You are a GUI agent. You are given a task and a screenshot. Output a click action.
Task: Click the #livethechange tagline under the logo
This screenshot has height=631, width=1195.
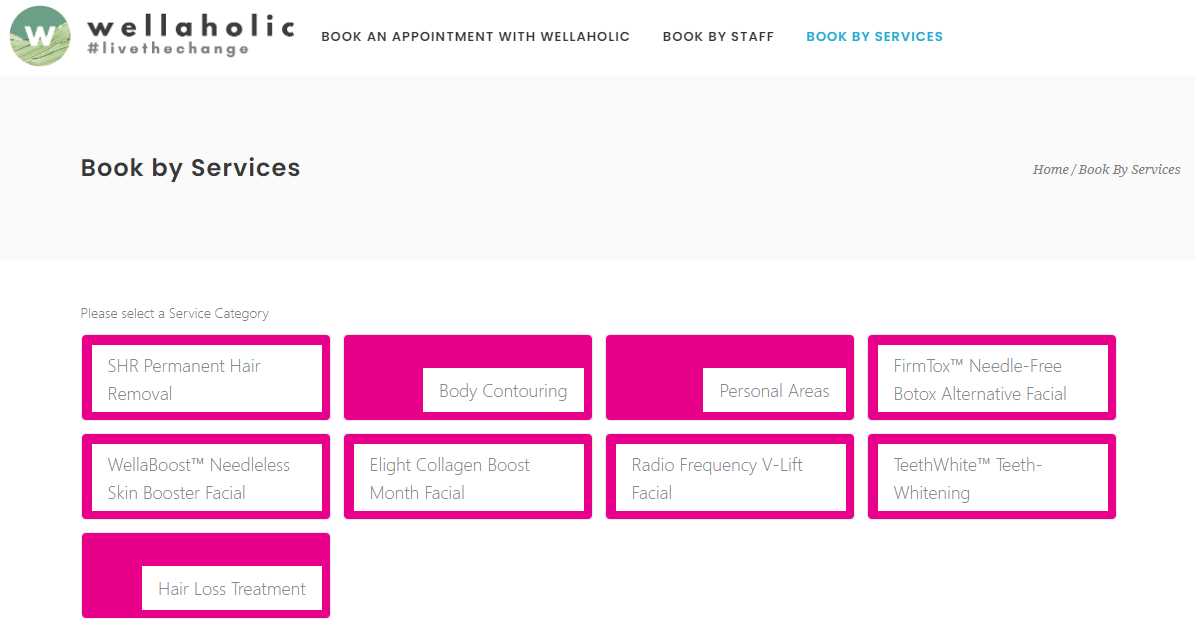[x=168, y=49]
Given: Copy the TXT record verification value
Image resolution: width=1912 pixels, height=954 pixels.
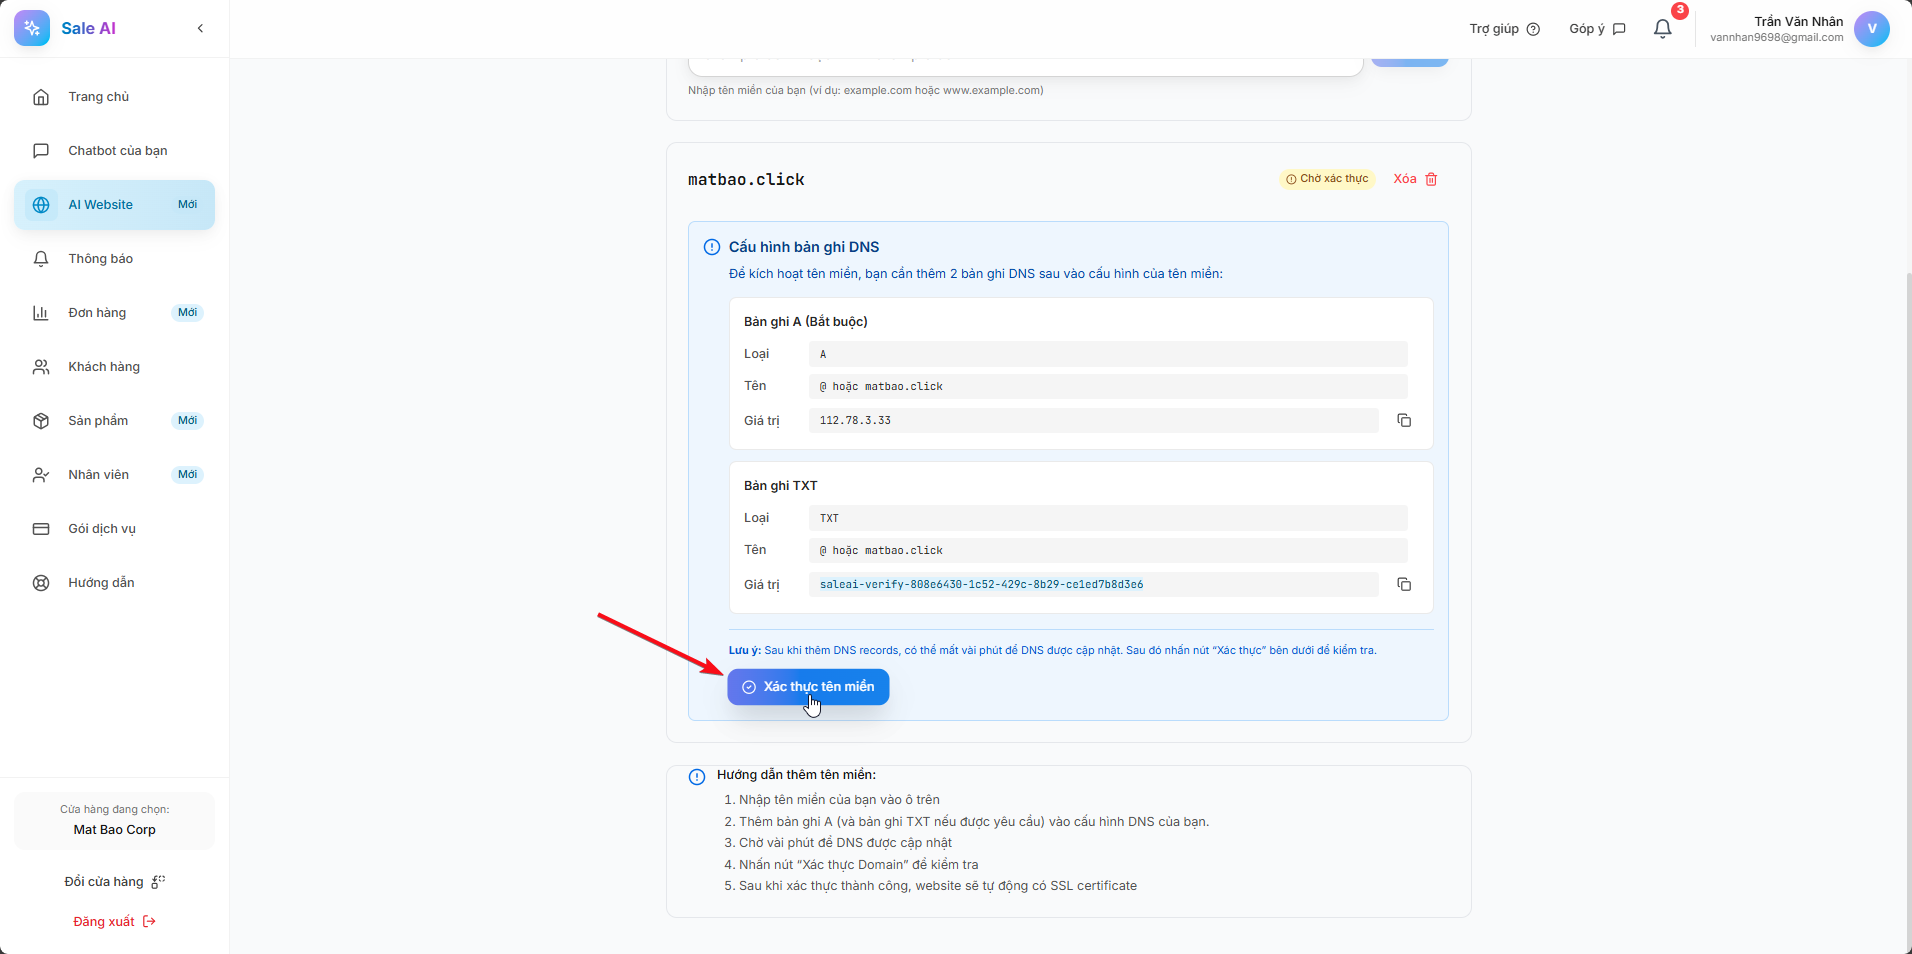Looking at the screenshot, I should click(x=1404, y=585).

_ _ _ _ _ _ _

**TASK INSTRUCTIONS:**
Please put every line of the material above into a JSON list of strings, one string per line, without blank lines or the pictures.

**OUTPUT OF THE TASK:**
[
  "You are a GUI agent. You are given a task and a screenshot. Output a click action.",
  "Task: Click the #livethechange tagline under the logo",
  "This screenshot has height=631, width=1195.",
  "[x=168, y=49]",
  "Given: Copy the TXT record verification value",
  "Image resolution: width=1912 pixels, height=954 pixels.",
  "Looking at the screenshot, I should click(x=1404, y=585)."
]